Uncovering the Black Box of Coronary Artery Disease Diagnosis: The Significance of Explainability in Predictive Models

LINK: TBA

Abstract

In recent times, CAD prediction and diagnosis have been the subject of many Medical Decision Support Systems (MDSS) that make use of Machine Learning (ML) and Deep Learning (DL) algorithms. The common ground of the vast majority of such applications is that they function as black boxes. They reach a conclusion/diagnosis using multiple features as input; however, the user is oftentimes oblivious to the prediction process and the feature weights leading to the eventual prediction. The main goal driving this work is to provide a degree of explainability for the schematics and procedures of a black-box prediction model for Coronary Artery Disease (CAD). In this work, a dataset was used containing biometric and clinical data from 571 patients (21 total features, 43% ICA-confirmed CAD instances). Furthermore, a prediction model utilizing the afore mentioned dataset and CatBoost algorithm is analyzed in order to highlight its predic-tion-making process and the significance of each input datum.
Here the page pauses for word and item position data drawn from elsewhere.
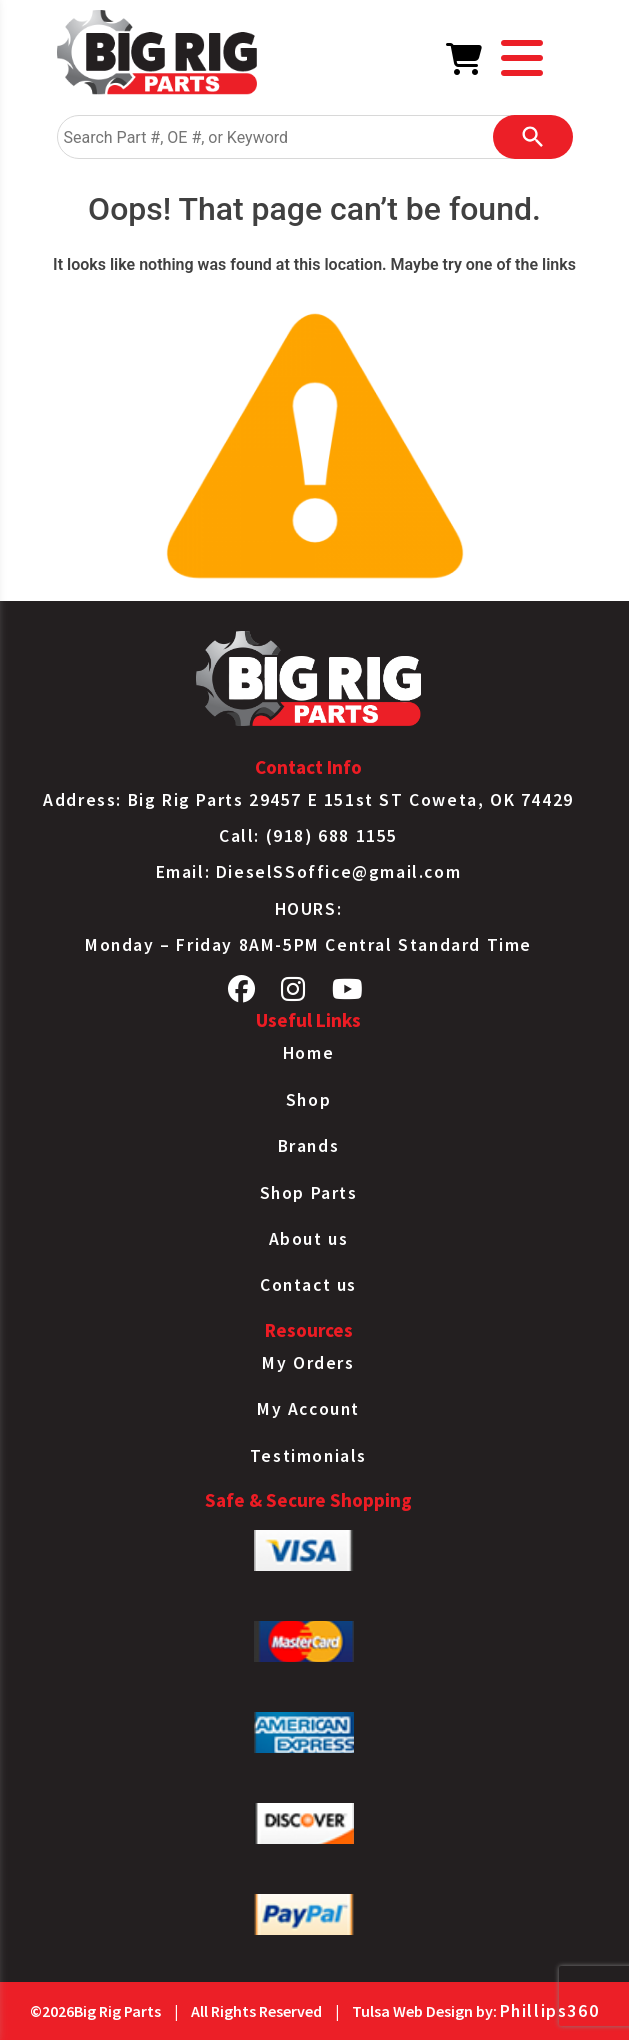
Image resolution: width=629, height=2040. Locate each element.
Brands (309, 1146)
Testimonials (308, 1456)
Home (308, 1053)
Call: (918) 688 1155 (308, 836)
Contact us (308, 1285)
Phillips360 (550, 2011)
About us (309, 1239)
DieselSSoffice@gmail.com (338, 872)
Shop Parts (309, 1193)
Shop (308, 1100)
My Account (308, 1409)
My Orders (308, 1363)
State-of-the-art explainability mechanics are employed to highlight the significance of each feature, and common patterns and differences with the medical bibliography are then discussed. Moreover, the findings are compared with common risk factors for CAD, so as to offer an evaluation of the prediction process from the medical expert’s point of view. By depicting how the algorithm weighted the information contained in features, we shed light on the black-box mechanics of ML prediction models; by analyzing the findings, we explore their validity in accordance with the medical bibliography on the matter.